The Engager therapy is designed for minimally-invasive delivery via a catheter inserted in the apex (the lower, pointed end) of the heart. Engager is intended to give physicians a “transapical valve” therapy option to meet the varying needs of patients with severe aortic stenosis.
“There is a distinct need for more minimally-invasive therapies that provide direct access to the diseased aortic valve,” said John Liddicoat, M.D., senior vice president, Medtronic, and president of the Medtronic Structural Heart Business. “Transapical valve delivery can be a valuable alternative for cardiac surgeons, who will want to consider various approaches for patients who are at high risk for open-heart surgery or patients suffering from conditions – such as peripheral artery disease – that can make other transcatheter procedures less suitable.”
First implants in the pivotal trial were performed by Hendrik Treede, M.D., Lenard Conradi, M.D., and Prof. Stephan Baldus, M.D., of University Medical Center Hamburg-Eppendorf in Hamburg, Germany, and by Prof. Rüdiger Lange, M.D., Ph.D., and Sabine Bleiziffer, M.D., of The German Heart Centre in Munich, Germany.
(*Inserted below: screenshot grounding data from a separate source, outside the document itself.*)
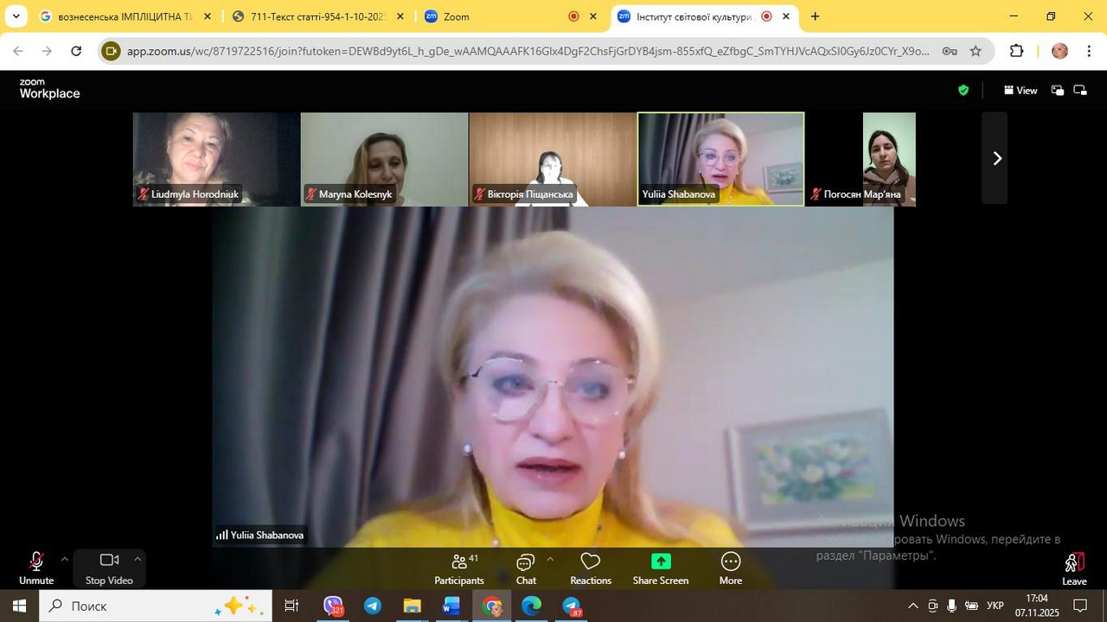Viewport: 1107px width, 622px height.
Task: Open the Reactions menu
Action: [591, 568]
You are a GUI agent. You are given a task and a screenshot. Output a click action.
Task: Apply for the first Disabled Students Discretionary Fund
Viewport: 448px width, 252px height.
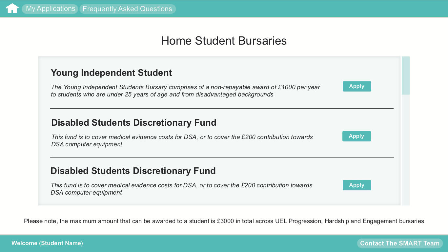coord(356,136)
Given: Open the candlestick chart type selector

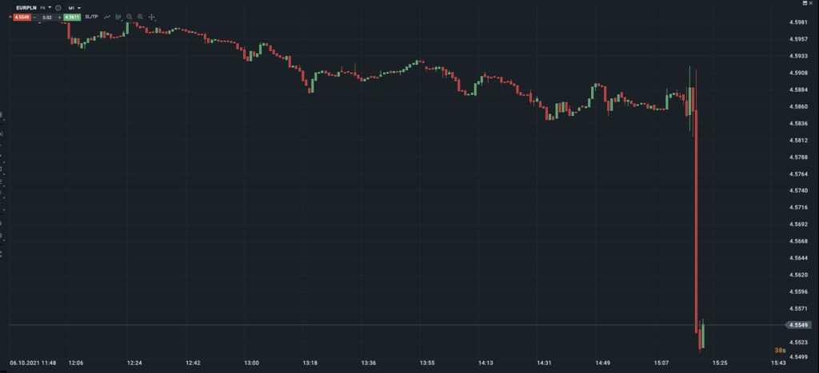Looking at the screenshot, I should [x=119, y=17].
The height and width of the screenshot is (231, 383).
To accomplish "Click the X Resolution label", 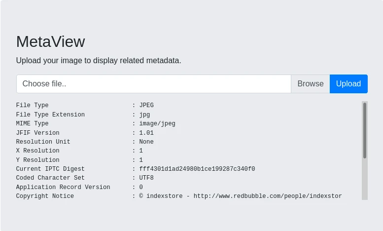I will click(37, 151).
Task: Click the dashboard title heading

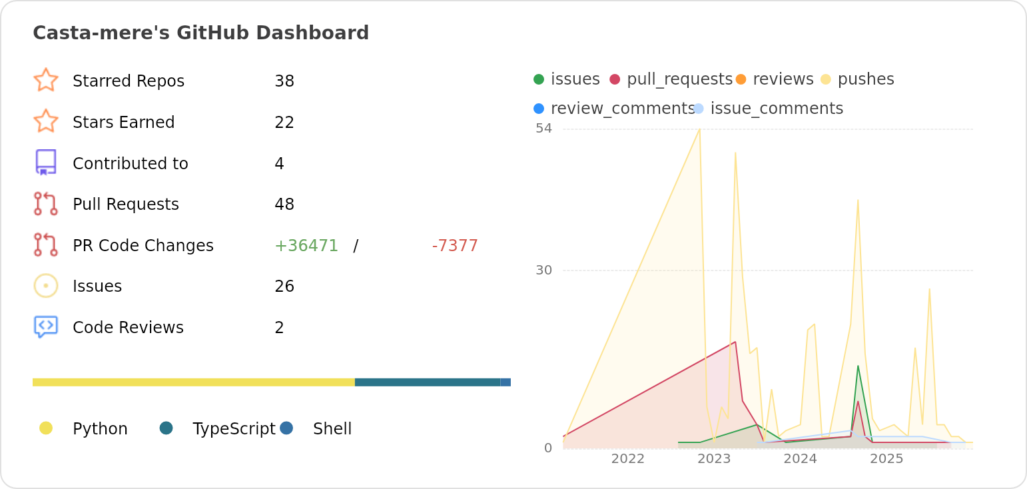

The Engager transapical valve is comprised of bovine tissue leaflets and a self-expanding nitinol frame designed to facilitate accurate positioning and stability when implanted. Once approved, the valve will become a key component of Medtronic’s portfolio of transcatheter valve solutions to meet diverse patient medical needs. The Engager System was evaluated successfully in Europe in a feasibility trial earlier this year. Medtronic obtained the Engager valve through its acquisition of Ventor Technologies Ltd. in February 2009. The Engager valve is not available for use outside this Pivotal Trial.
Worldwide, approximately 300,000 people have been diagnosed with symptomatic, severe aortic stenosis, and approximately one-third of these patients are deemed at too high a risk for open-heart surgery.1 Aortic stenosis prevents the valve from opening completely, thereby preventing healthy blood flow from the aorta to the rest of the body; untreated, aortic stenosis can lead to serious heart problems including heart failure and even death.
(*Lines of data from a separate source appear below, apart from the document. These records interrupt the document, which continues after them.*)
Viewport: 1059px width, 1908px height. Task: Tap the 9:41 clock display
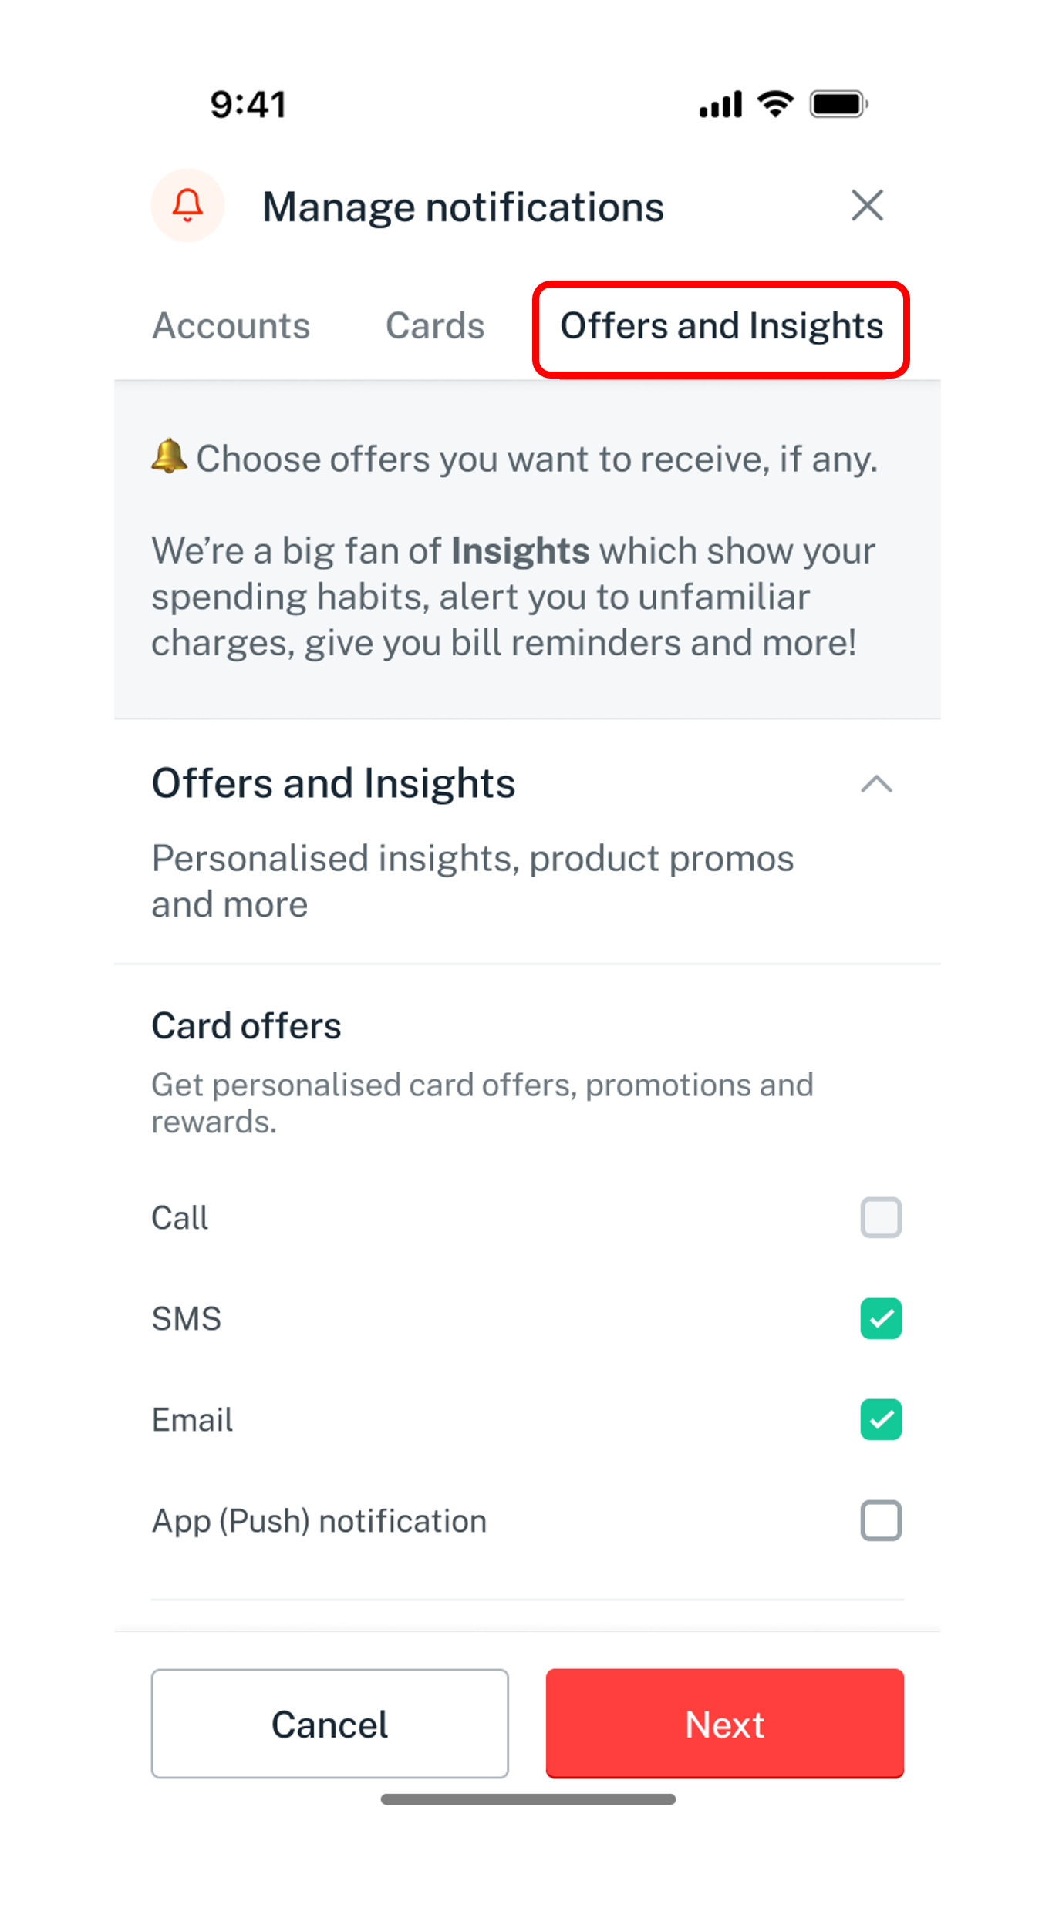click(248, 104)
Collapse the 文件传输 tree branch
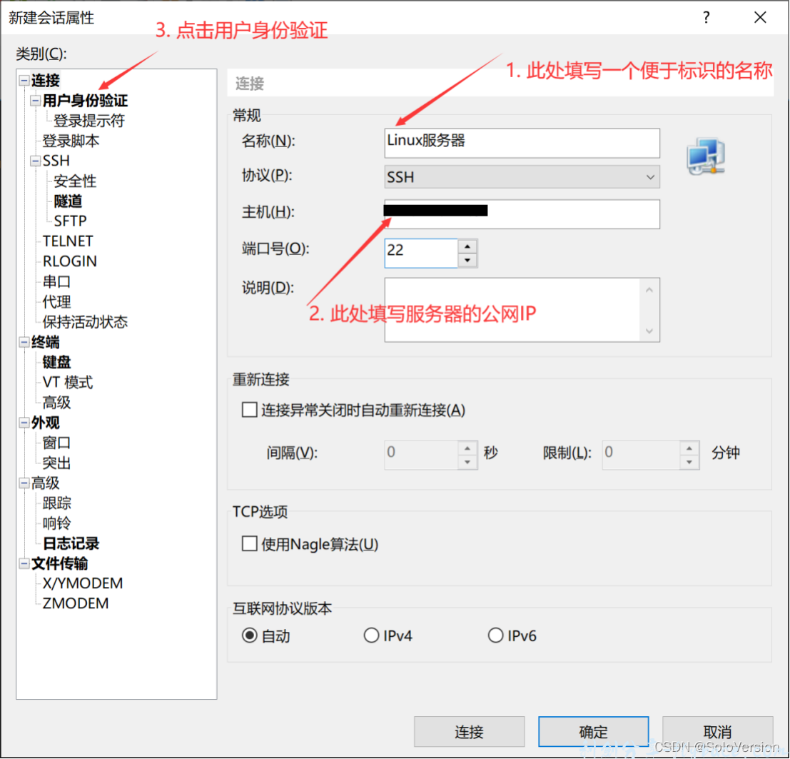Image resolution: width=790 pixels, height=759 pixels. click(24, 563)
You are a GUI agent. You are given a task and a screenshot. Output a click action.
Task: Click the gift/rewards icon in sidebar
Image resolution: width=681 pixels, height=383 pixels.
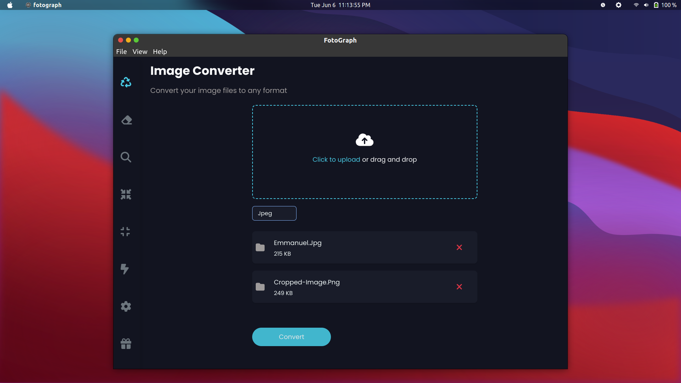126,344
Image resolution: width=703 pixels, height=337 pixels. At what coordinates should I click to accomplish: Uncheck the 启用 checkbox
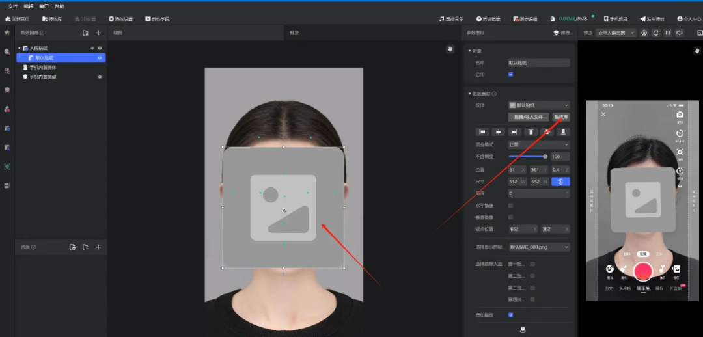click(510, 74)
In collaboration with leading clinicians, researchers and scientists worldwide, Medtronic offers the broadest range of innovative medical technology for the interventional and surgical treatment of cardiovascular disease and cardiac arrhythmias.
Medtronic, Inc. (www.medtronic.com), headquartered in Minneapolis, is the global leader in medical technology – alleviating pain, restoring health and extending life for millions of people around the world.
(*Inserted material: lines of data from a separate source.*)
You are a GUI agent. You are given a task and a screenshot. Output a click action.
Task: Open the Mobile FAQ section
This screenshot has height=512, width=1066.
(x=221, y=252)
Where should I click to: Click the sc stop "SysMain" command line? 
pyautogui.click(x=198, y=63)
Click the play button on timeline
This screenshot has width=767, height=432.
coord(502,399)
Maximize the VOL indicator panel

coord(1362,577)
Any forward-looking statements are subject to risks and uncertainties such as those described in Medtronic’s periodic reports on file with the Securities and Exchange Commission. Actual results may differ materially from anticipated results.
1 Decision-making in elderly patients with severe aortic stenosis: why are so many denied surgery? Bernard Iung et al. Eur Heart J (December 2005) 26(24): 2714-2720.